I’m a grief group dropout, attending three but dropping out of two.
There is no one right way to grieve. And no one can tell you if you should attend a grief group or not, or if you choose to, what kind of group to attend. Knowing this, and having a curiosity about grief groups, led to my online search for the ones I found.
I found I like interaction with other group members, not structured canned programs with happy faces narrating videos. I found I like seasoned leaders, not newbies. I found that I like groups limited to loss of spouses, not including losses of other relatives or friends.
My best and lasting group was run by two social workers at the hospice that cared for my husband and me. It was only four meetings, but it was nicely broken up by the leaders giving information, and the surviving spouses sharing stories. It amazed me how quickly our small group of six to eight bonded over particular aspects we missed—our cooks, handymen, housekeepers, companions, lovers, confidants.
Even the testy times several of us experienced as our spouses became more ill and less able to do for themselves. I loved when one woman said her husband got “sassy.” I thought that word was a lovely euphemism for crabby. So, when I think of Marv not appreciating my driving skills of his SUV, I’ve just reframed his instructions on how to park in our garage as being a bit sassy.
Sassy sounds much better than the way the scene unfolded the few times I had to be his chauffeur towards last when the brain tumor took over his reasoning skills. I called his SUV a semi-truck compared to my 2000 Beetle, and hoped he’d understand why I couldn’t see the sides of the semi when I was trying not to scrape off a side mirror on the side of the garage, or, forbid, scratch the sides of my beloved Beetle. But one thing he hadn’t lost at all was his ability to see all sides of the semi and all sides of my lack of skills. I finally relented and said, “Honey, you know I’m hopeless. You know I’ll never learn.” And then he would chuckle and say, ‘Yes, you are and no you won’t.” And we’d smile and take our packages into the house.

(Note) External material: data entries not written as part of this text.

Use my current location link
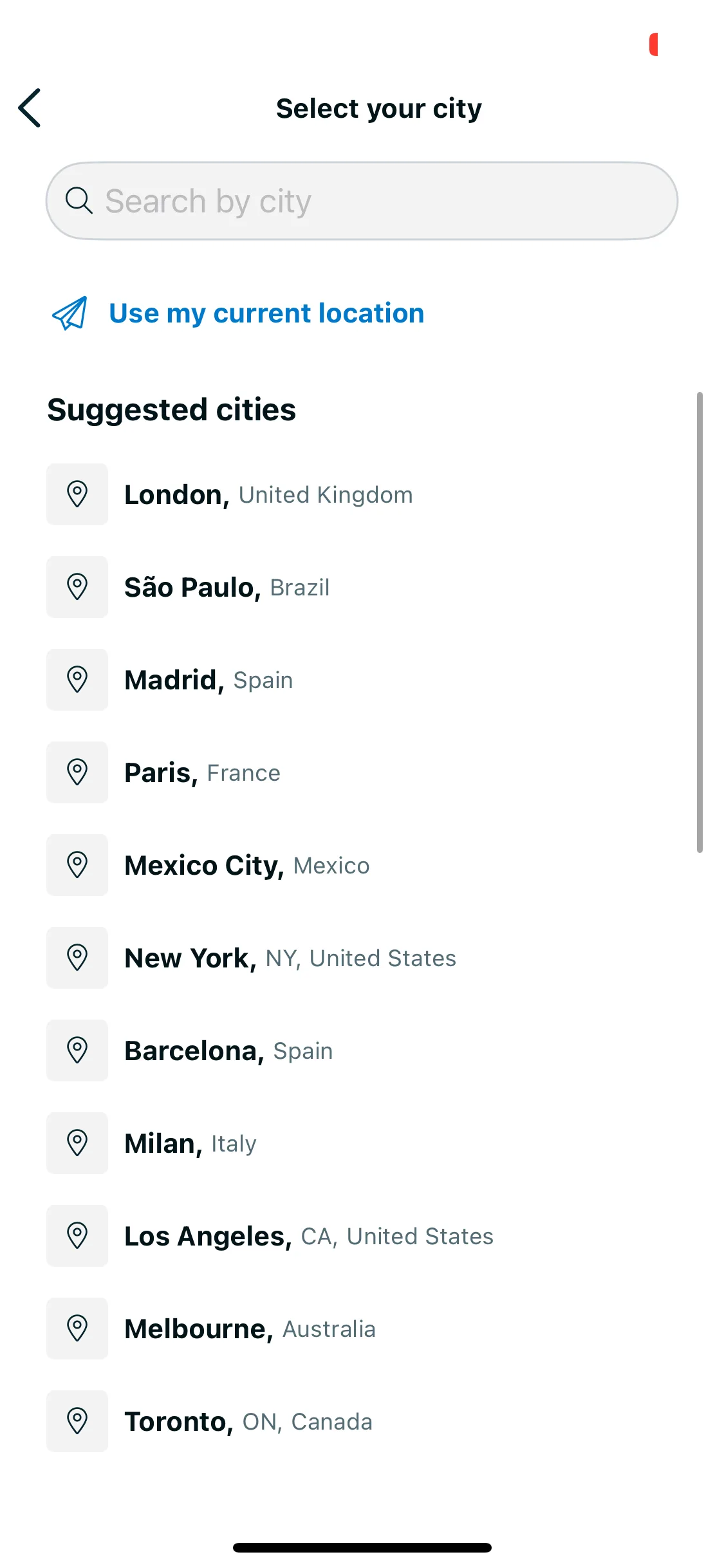Image resolution: width=724 pixels, height=1568 pixels. click(266, 313)
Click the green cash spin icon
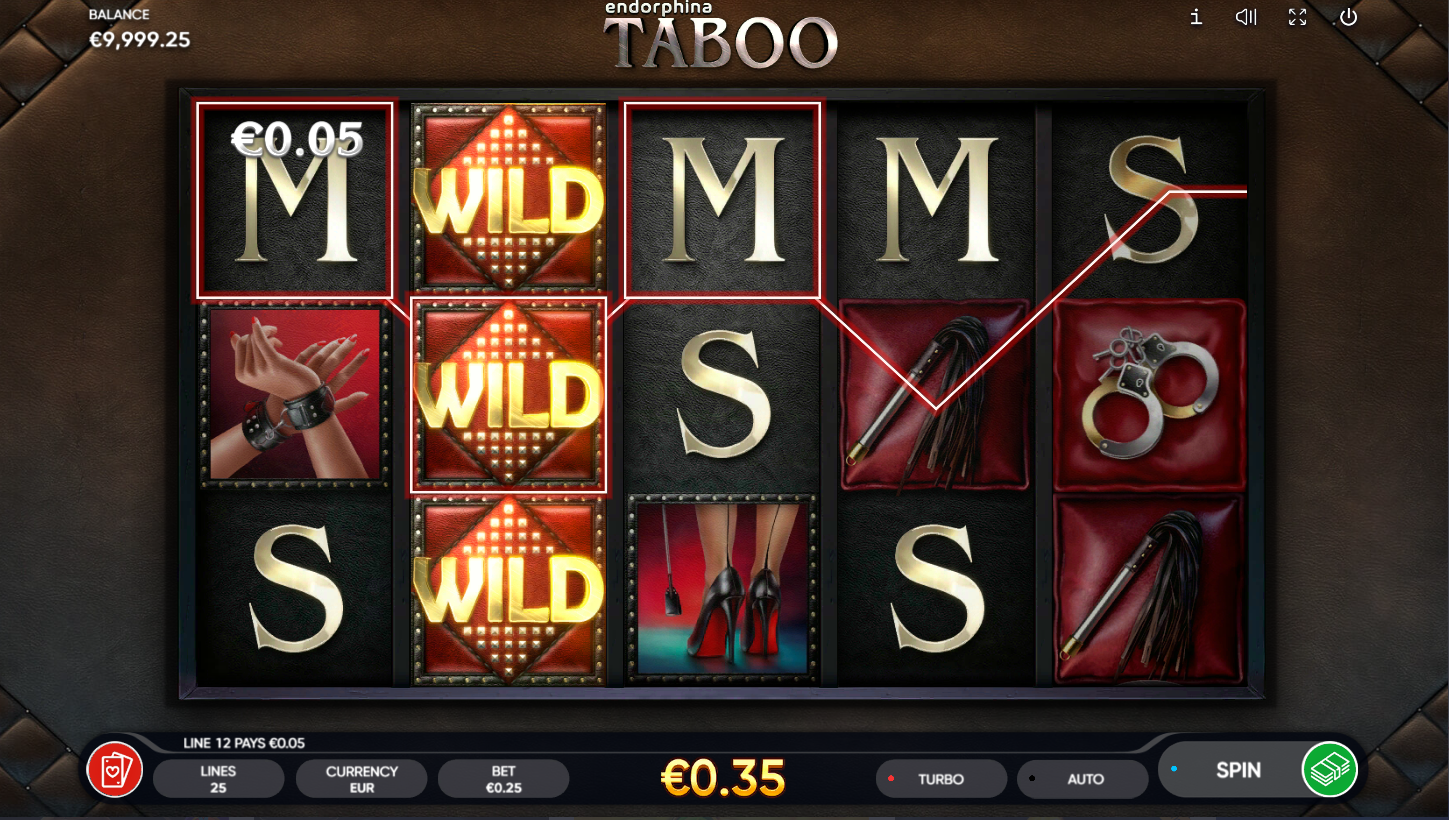Screen dimensions: 1449x820 tap(1329, 769)
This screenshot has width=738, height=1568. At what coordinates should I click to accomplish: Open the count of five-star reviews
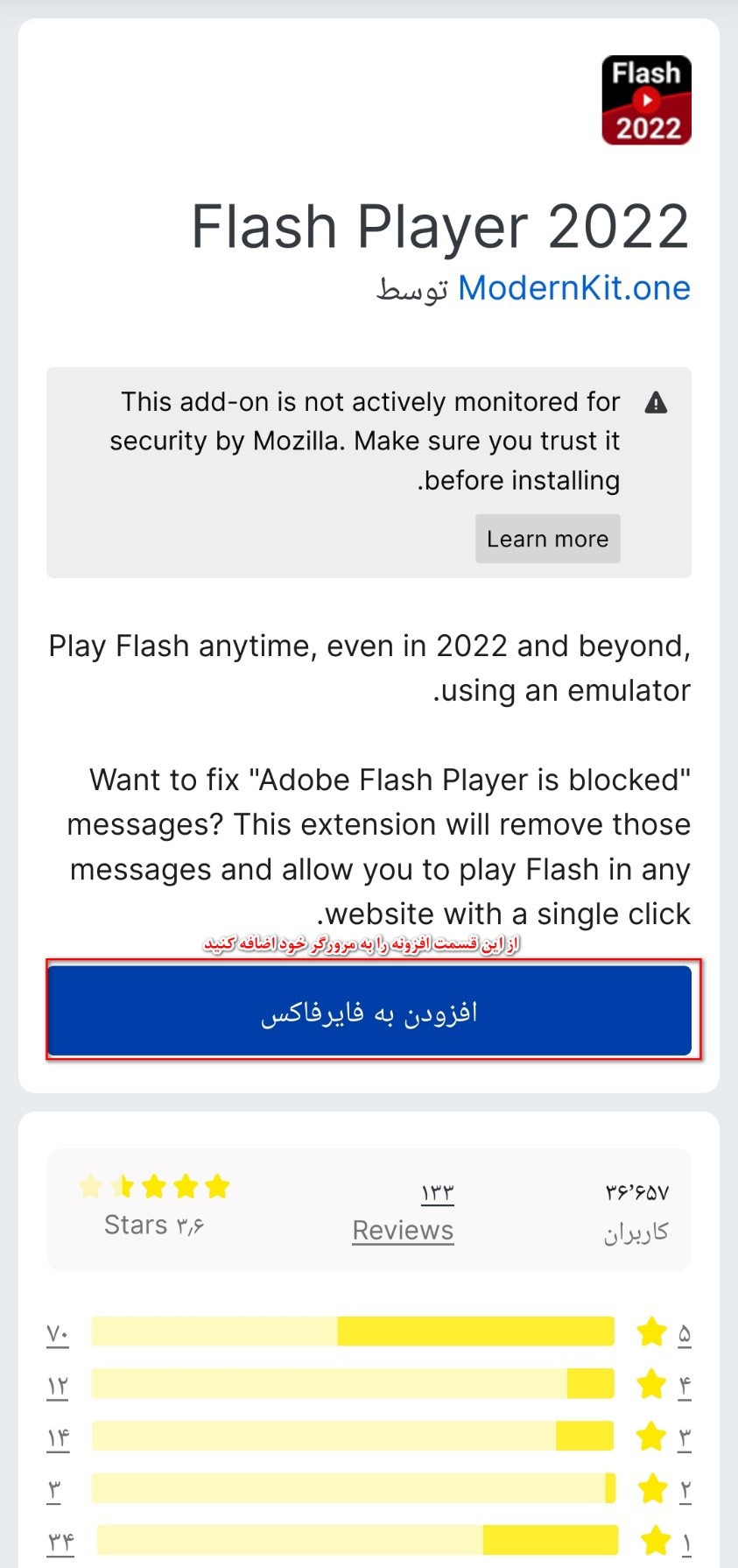coord(58,1334)
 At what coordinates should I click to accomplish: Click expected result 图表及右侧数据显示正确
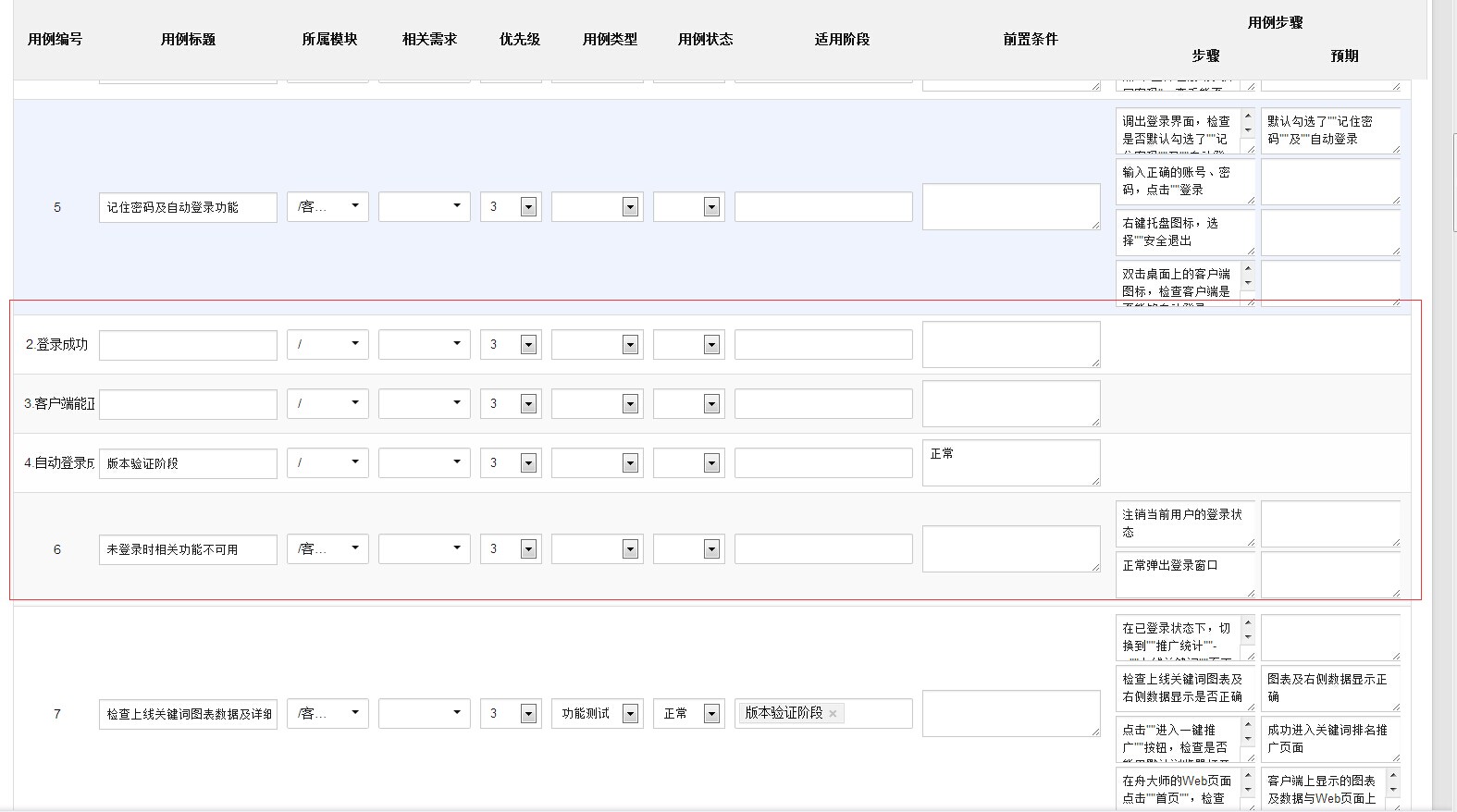point(1328,688)
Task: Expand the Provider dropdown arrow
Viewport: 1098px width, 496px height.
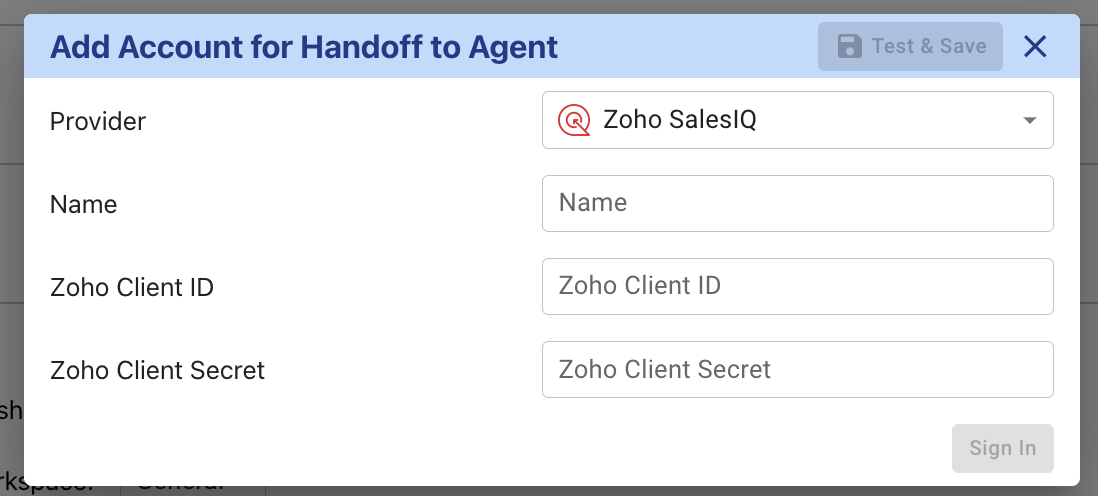Action: [1030, 121]
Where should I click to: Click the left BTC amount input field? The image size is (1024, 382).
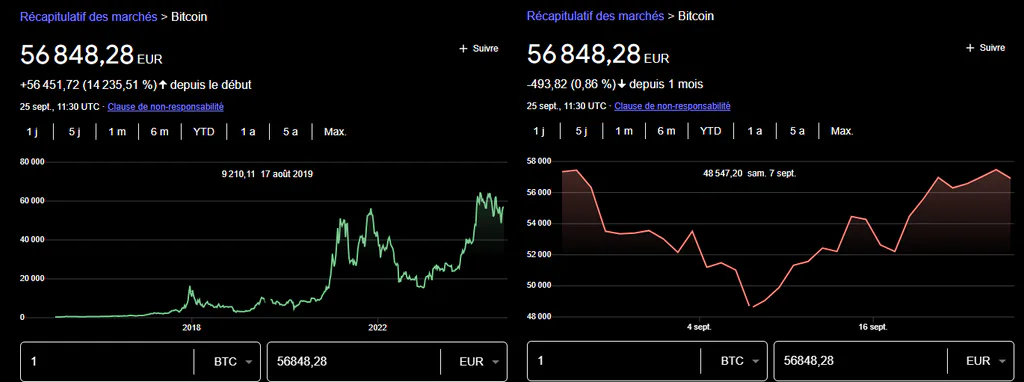[107, 361]
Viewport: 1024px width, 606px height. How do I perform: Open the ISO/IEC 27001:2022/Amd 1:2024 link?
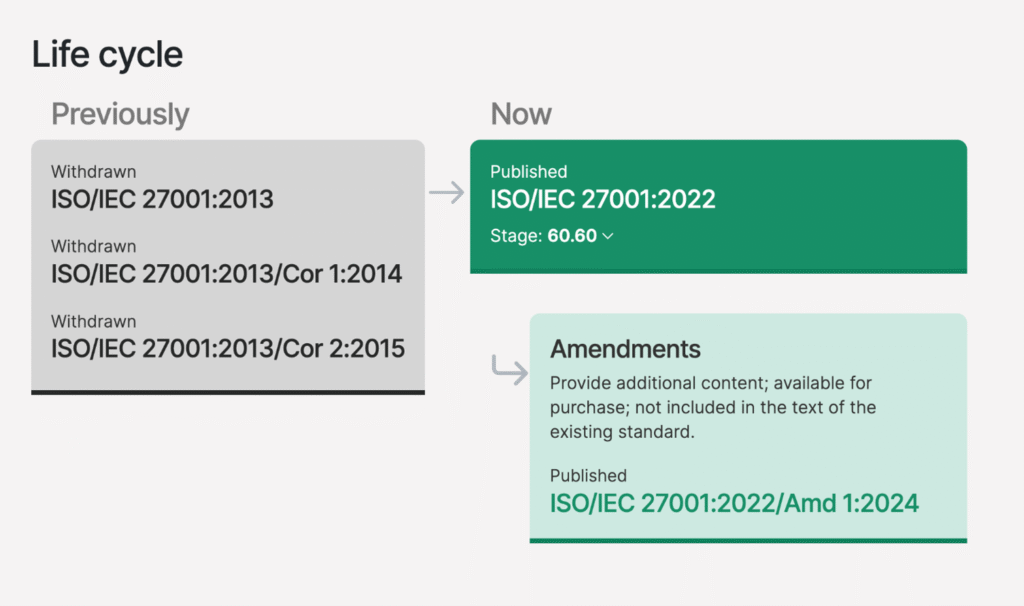(x=733, y=503)
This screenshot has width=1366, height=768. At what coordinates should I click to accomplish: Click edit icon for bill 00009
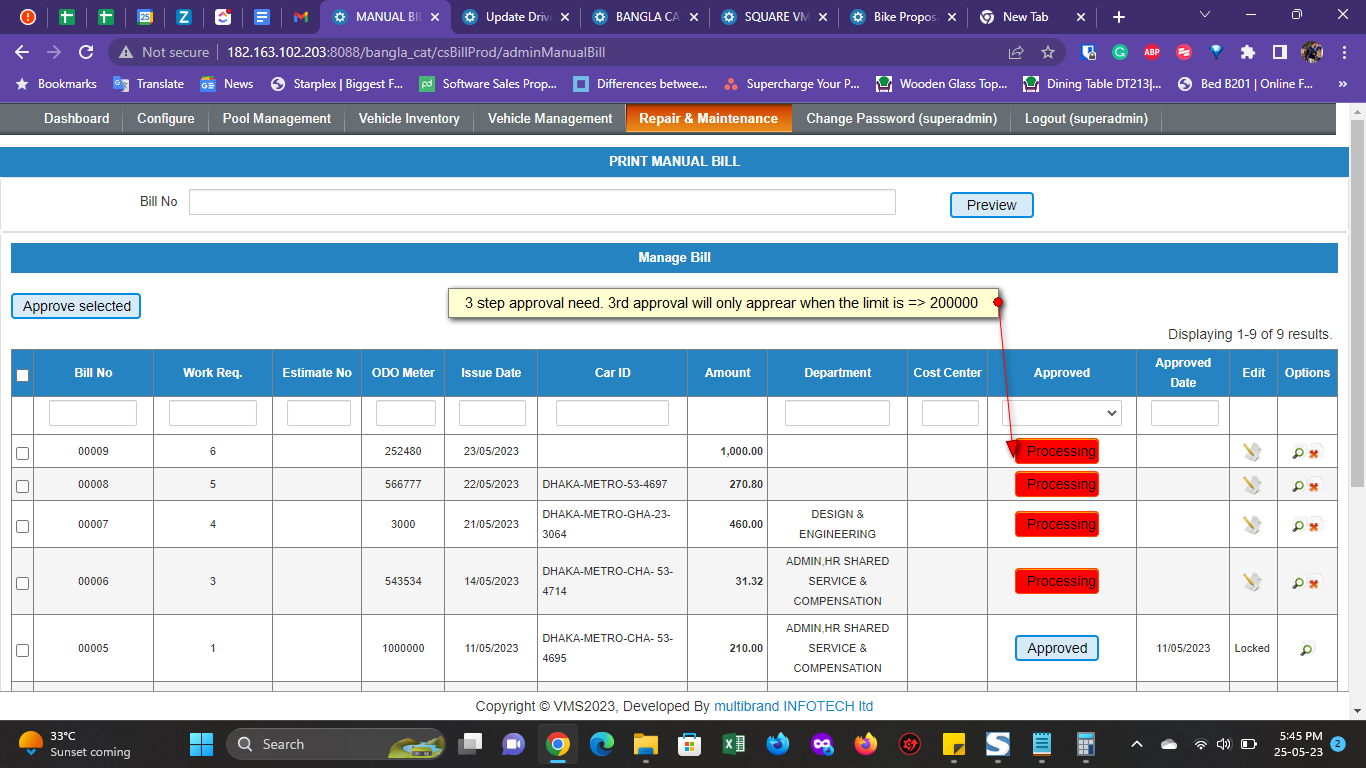pos(1252,452)
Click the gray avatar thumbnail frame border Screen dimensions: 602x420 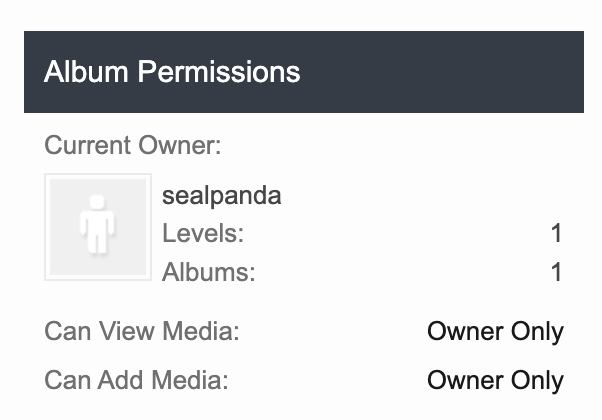click(x=47, y=227)
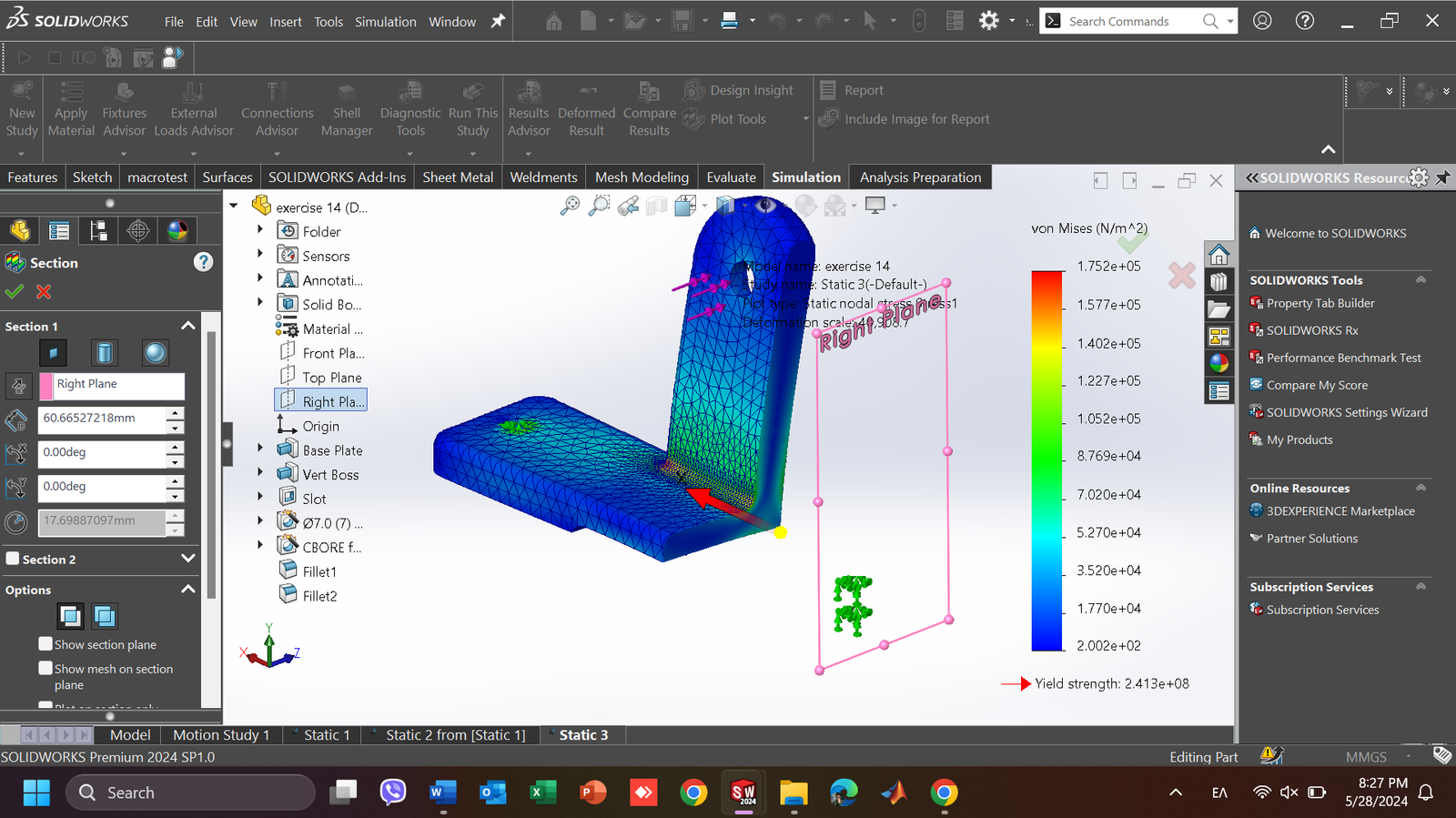1456x818 pixels.
Task: Click the Zoom to Fit magnifier icon
Action: coord(570,207)
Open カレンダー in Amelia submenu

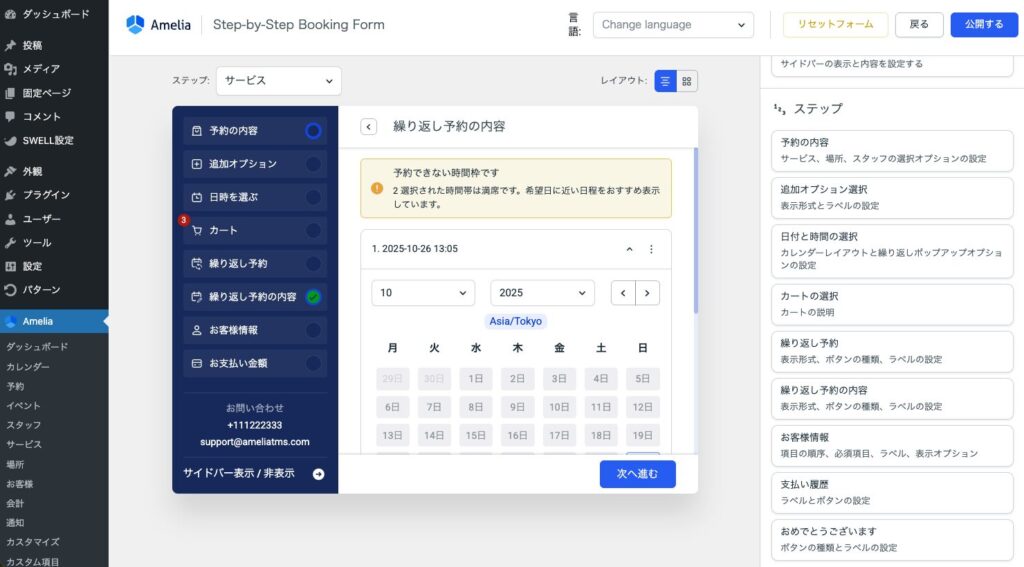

It’s the tender moments, as well as the sassy ones that sometime preceded, that pop into my mind now as I think about the three months that have passed since Marv died. The time has simply disappeared. I’ve done a HOST of paper work and encountered a few legal challenges, dripping windows, dying evergreens, and ever-growing mountains of Marv’s third-class mail (over 25 calendars, plus hundreds of free return address labels). I have no one to blame my messes on—the dishes stack themselves in the sink, the washing overflows the hamper, the kitchen bar sports piles of just my accumulations, and I forget to change the sheets.
I have no routines yet. I get up and do what has to be done. It seems like I have no control because there’s nothing normal yet about my days. There is still so much to do. For example, it’s taken about ten hours the last two days just to get Quicken from Marv’s desktop to my laptop. Even after all the tutorials and online help, I still needed support personnel at Quicken and my financial institutions.
All this frustration after Marv suggesting over and over I would want to use Quicken, and he would help me get it up and running on my computer, but no, I KNEW I’d never want to use it. Clearly, I knew nothing and now I can’t even apologize to him for my bullheadedness. He’d just grin, though, and probably work hard not to say, “I told you so.”
So, now I’m thankful I have a few new friends from the grief group to share these first months of being on our own. We’ve decided to keep on meeting and maybe become a little sassy ourselves. For sure, we have lots to learn from each other as we swerve around or jump over the obstacles we encounter on this unknown path toward living alone.